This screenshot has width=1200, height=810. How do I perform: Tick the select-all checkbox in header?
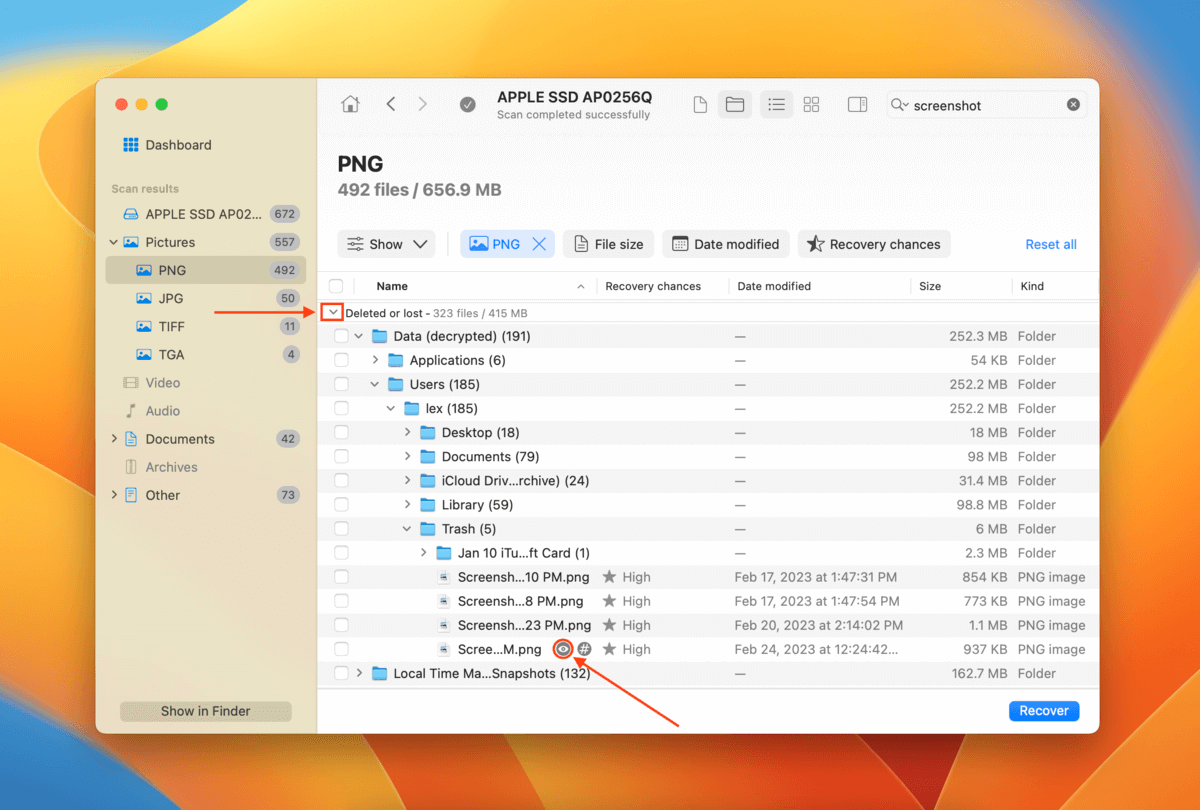click(x=336, y=286)
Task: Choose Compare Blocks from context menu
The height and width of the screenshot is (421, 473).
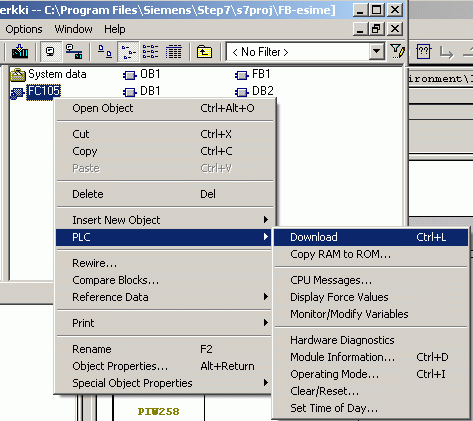Action: coord(115,280)
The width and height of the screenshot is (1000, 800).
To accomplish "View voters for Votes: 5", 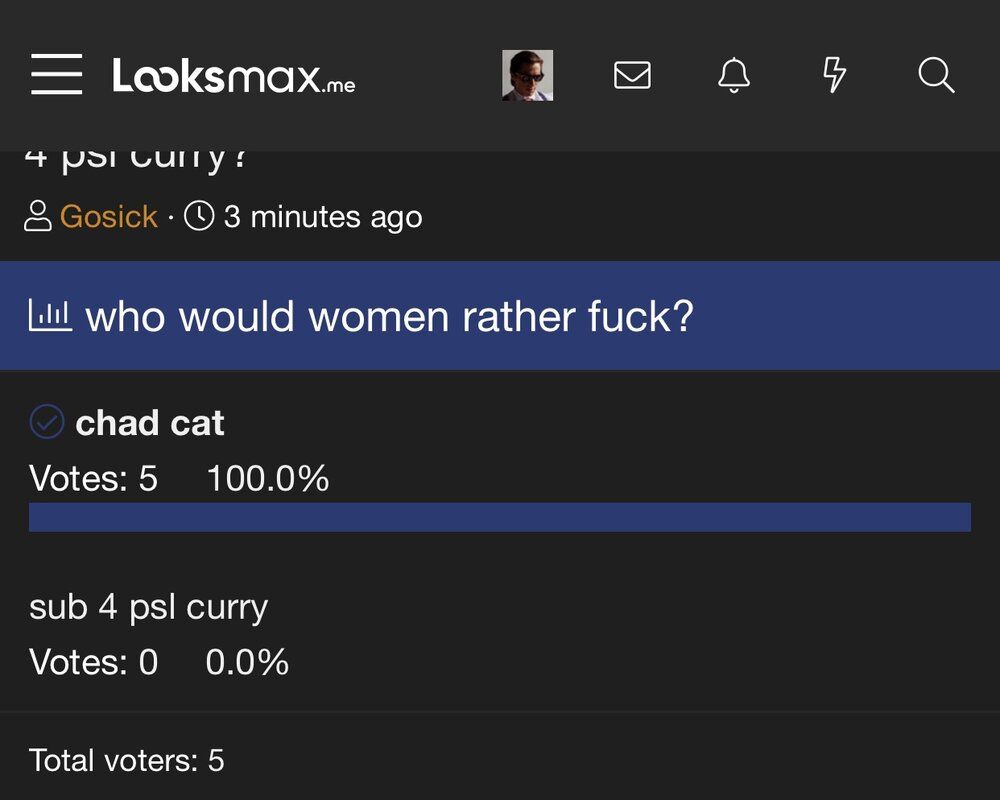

---------------

**Exercise directions:** Repeat exactly the lines from the one containing "The height and" to the last line of the data above, both included, and write no pictures into the copy.

**Solution to the problem:**
The height and width of the screenshot is (421, 473).
Action: coord(115,280)
The width and height of the screenshot is (1000, 800).
To accomplish "View voters for Votes: 5", 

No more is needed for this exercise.